What the exercise asks:
Please reproduce the listing below line for line, with no changes.

Given records:
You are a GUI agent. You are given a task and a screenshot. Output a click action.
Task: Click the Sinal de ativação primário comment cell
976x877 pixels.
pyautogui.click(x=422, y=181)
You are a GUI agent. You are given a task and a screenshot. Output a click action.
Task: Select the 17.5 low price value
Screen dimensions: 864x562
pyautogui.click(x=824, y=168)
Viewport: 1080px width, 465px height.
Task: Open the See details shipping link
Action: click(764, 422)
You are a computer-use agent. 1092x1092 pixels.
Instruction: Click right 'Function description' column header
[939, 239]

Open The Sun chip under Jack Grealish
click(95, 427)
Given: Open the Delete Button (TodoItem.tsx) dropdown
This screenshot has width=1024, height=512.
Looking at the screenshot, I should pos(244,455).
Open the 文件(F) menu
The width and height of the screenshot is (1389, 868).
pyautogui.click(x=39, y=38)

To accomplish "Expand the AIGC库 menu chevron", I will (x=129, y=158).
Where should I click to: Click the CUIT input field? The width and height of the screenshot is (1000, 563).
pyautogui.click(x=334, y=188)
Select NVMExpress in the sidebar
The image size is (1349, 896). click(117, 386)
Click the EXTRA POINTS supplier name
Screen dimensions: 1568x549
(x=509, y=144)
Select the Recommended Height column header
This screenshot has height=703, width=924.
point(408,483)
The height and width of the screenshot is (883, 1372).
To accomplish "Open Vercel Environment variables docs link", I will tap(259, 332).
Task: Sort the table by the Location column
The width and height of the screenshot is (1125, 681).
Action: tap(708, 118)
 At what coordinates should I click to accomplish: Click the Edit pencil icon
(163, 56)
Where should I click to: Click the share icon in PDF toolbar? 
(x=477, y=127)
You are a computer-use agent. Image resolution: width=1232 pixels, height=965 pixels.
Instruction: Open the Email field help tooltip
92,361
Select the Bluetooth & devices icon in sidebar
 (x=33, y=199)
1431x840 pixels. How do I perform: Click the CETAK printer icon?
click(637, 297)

The solution:
You are a GUI agent. You are given a task and a screenshot. Output a click action.
Task: Click the Sinal de ativação primário comment cell
976x877 pixels.
pyautogui.click(x=422, y=181)
You are a GUI agent. You are given a task and a screenshot. Output a click action.
Task: Select the 17.5 low price value
Screen dimensions: 864x562
pyautogui.click(x=824, y=168)
Viewport: 1080px width, 465px height.
Task: Open the See details shipping link
Action: click(764, 422)
You are a computer-use agent. 1092x1092 pixels.
Instruction: Click right 'Function description' column header
[939, 239]

Open The Sun chip under Jack Grealish
click(95, 427)
Given: Open the Delete Button (TodoItem.tsx) dropdown
This screenshot has width=1024, height=512.
Looking at the screenshot, I should pos(244,455).
Open the 文件(F) menu
The width and height of the screenshot is (1389, 868).
pyautogui.click(x=39, y=38)

To accomplish "Expand the AIGC库 menu chevron", I will (x=129, y=158).
Where should I click to: Click the CUIT input field? The width and height of the screenshot is (1000, 563).
pyautogui.click(x=334, y=188)
Select NVMExpress in the sidebar
The image size is (1349, 896). click(117, 386)
Click the EXTRA POINTS supplier name
Screen dimensions: 1568x549
(x=509, y=144)
Select the Recommended Height column header
This screenshot has height=703, width=924.
point(408,483)
The height and width of the screenshot is (883, 1372).
To accomplish "Open Vercel Environment variables docs link", I will tap(259, 332).
Task: Sort the table by the Location column
The width and height of the screenshot is (1125, 681).
Action: tap(708, 118)
 At what coordinates should I click to accomplish: Click the Edit pencil icon
(163, 56)
Where should I click to: Click the share icon in PDF toolbar? 
(x=477, y=127)
You are a computer-use agent. Image resolution: width=1232 pixels, height=965 pixels.
Instruction: Open the Email field help tooltip
92,361
Select the Bluetooth & devices icon in sidebar
 (x=33, y=199)
1431x840 pixels. How do I perform: Click the CETAK printer icon?
click(637, 297)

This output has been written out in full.